From here I moved on to work for The British Horse Society at their headquarters in Stoneleigh, Warwickshire. I thoroughly enjoyed my time at the BHS but was longing to work outdoors again and directly improve the quality of life for equines. Getting away from all the sandwich vans was probably a good idea as well!
My next milestone was at The American School of Equine Dentistry in Virginia. Here I studied equine anatomy and got my first taste of rasping/floating teeth. Like many dental courses in the states, it's purpose was to give me an introduction into the art and science of treating horses teeth before going on to study further. I chose to follow this back in the UK where I was lucky enough to secure an apprenticeship with Alex Jessett. Alex is extremely knowledgeable and a great teacher and I can't thank him enough for all the help and support he provided me over four years. Under his tuition, in 2015, I passed the BEVA/BVDA Equine Dental Technician's exam. This is a very rigorous exam process made up of 3 parts. Before even being considered for the exam candidates are required to attend the 2 day advanced theory course run by BEVA/BVDA.
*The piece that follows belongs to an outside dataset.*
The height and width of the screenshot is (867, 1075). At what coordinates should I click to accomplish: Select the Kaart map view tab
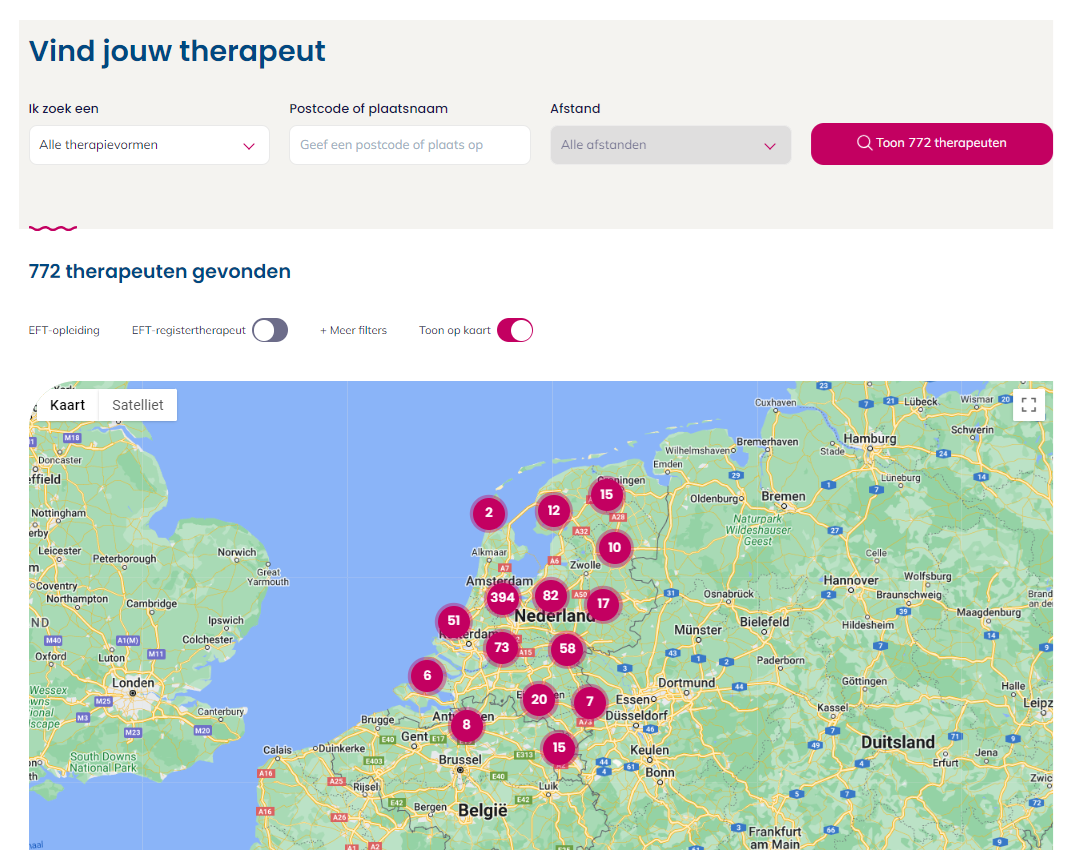68,405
The first component of the exam process is to compile a case log of 300 dental cases of which 40 must be advanced cases and signed by the attending vet. Next is the theory exam which is further broken down into 2 sections.
The first section is a multiple choice exam to test our knowledge of dental anatomy, treatment and general anatomy of the horse.
The second section is to chart 2 cadaveric skulls noting all pathology and putting together a treatment plan.
Both of these sections must be passed in order to sit the third part of the exam - the practical. I had 1 hour to examine, treat and compile a treatment plan for one horse. During the hour, the candidate must demonstrate good health and safety, good horse handling skills and demonstrate proficiency in both manual and power tools.
After passing this exam I set up on my own business. In 2018 I relocated from the Midlands to my home county of Perthshire. I have clients stretching the length and breadth of the UK and continue to treat all sizes and ages of horses, ponies and donkeys across every discipline.